# TASK BRIEF:
From the records below, pick out each line containing the word "height" and copy those lines.

# GIVEN DATA:
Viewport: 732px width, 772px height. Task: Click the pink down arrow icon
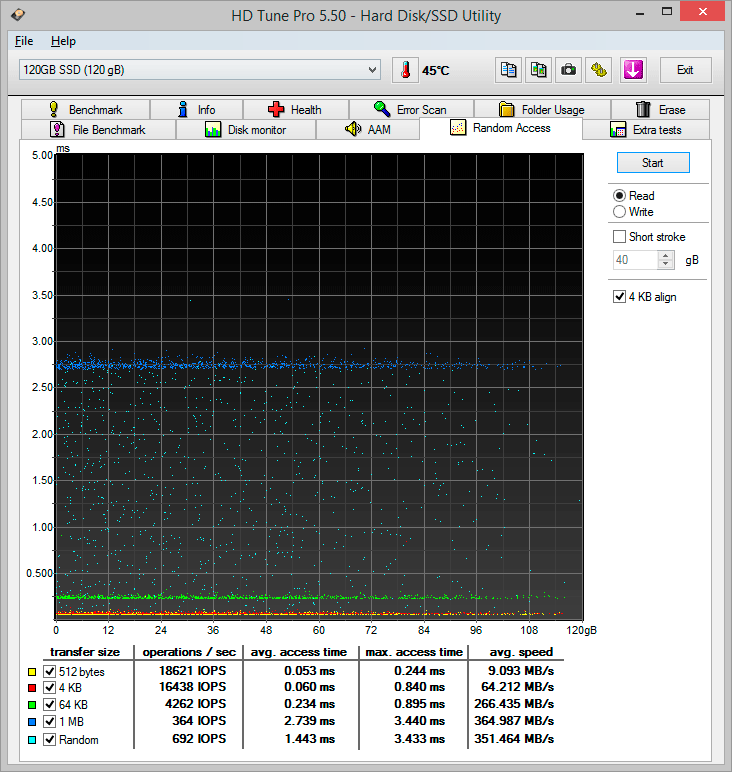632,70
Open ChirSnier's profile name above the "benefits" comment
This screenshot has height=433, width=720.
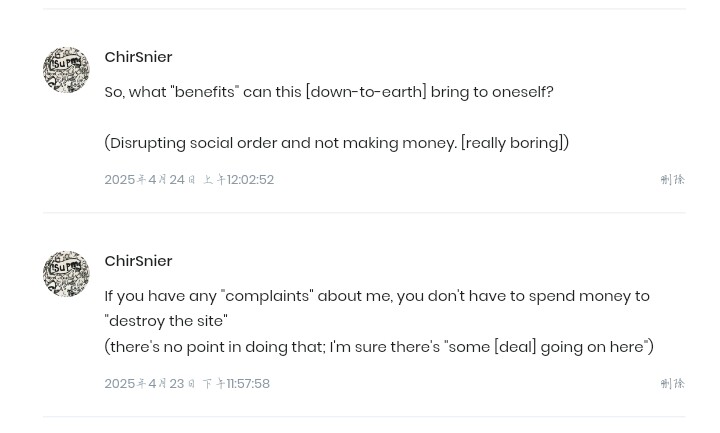click(138, 57)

# RESPONSE FOR THIS EXERCISE:
Viewport: 732px width, 772px height. Task: Click the pink down arrow icon
This screenshot has height=433, width=720.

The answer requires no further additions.